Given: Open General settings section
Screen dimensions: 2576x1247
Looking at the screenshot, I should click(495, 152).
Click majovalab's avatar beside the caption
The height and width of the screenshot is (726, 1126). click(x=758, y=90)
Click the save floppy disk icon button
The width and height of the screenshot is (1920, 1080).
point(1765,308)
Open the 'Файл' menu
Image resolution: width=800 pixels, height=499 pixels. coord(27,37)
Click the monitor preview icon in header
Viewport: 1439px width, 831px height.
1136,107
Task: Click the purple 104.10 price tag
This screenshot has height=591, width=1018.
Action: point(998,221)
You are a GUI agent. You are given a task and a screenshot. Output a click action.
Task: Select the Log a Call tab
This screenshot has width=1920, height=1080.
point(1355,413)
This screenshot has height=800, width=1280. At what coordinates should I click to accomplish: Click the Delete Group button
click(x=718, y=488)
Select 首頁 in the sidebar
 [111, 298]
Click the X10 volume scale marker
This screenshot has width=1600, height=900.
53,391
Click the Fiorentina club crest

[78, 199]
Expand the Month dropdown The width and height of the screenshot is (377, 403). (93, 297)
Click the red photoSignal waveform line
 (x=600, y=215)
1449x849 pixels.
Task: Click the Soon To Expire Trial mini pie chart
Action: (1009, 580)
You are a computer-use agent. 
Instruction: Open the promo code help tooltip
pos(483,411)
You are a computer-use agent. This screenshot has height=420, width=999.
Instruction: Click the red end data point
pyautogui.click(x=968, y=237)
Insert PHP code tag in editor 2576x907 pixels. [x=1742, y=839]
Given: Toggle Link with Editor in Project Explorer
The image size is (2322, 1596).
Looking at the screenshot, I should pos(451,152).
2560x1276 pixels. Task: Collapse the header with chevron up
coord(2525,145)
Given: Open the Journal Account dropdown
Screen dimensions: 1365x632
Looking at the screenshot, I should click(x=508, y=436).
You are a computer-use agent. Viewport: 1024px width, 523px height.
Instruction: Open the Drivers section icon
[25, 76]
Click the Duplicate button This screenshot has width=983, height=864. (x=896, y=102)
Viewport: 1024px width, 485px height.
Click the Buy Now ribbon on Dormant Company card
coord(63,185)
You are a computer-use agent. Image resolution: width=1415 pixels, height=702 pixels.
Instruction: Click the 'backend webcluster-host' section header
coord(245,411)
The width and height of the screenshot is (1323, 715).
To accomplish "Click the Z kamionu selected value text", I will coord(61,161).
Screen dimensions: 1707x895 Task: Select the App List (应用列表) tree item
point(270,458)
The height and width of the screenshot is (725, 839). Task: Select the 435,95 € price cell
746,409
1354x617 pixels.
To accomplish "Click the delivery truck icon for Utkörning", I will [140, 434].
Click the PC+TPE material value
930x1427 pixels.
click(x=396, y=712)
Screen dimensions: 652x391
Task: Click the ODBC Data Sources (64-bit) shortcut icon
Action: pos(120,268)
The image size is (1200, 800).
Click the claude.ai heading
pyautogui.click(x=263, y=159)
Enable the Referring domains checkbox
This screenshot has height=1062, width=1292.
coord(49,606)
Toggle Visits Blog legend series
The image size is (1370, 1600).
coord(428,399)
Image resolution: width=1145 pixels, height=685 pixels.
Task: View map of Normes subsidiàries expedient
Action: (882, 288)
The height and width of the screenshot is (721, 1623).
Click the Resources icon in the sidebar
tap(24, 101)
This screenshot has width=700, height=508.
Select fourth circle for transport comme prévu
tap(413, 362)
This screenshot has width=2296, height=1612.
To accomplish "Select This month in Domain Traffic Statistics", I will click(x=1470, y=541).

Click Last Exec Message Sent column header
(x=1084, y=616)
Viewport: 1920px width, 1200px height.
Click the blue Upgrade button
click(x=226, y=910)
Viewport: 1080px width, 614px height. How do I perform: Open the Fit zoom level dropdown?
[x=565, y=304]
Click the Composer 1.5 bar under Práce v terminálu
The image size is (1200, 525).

· · · · · · ·

**STATED EXERCISE:** Count how many lines in the rows above contain the string "value", treating uppercase and lowercase as different, and reply with only that number.

**SOLUTION FOR THIS PROBLEM:** 2